Task: All that is required is the number of lines in this listing that hold "will".
-.-.-
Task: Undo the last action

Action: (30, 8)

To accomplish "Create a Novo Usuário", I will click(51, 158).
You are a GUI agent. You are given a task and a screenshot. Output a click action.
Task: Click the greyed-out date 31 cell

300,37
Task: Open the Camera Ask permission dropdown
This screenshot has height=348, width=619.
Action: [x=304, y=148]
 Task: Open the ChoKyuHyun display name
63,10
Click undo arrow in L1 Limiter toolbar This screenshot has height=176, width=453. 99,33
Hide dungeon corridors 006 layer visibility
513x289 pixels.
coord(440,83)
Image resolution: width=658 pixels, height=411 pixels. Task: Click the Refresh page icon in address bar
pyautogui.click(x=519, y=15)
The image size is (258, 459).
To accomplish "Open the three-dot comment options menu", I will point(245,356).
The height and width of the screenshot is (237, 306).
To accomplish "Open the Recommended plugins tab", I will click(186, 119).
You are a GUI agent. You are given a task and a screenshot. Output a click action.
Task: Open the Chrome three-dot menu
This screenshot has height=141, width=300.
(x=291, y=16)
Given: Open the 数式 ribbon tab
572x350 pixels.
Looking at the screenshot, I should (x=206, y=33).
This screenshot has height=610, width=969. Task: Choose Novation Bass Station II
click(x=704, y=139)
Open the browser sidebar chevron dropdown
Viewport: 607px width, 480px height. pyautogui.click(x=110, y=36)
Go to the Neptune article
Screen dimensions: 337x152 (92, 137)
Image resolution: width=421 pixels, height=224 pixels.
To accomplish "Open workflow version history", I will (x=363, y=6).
-.-.-
Output below: 4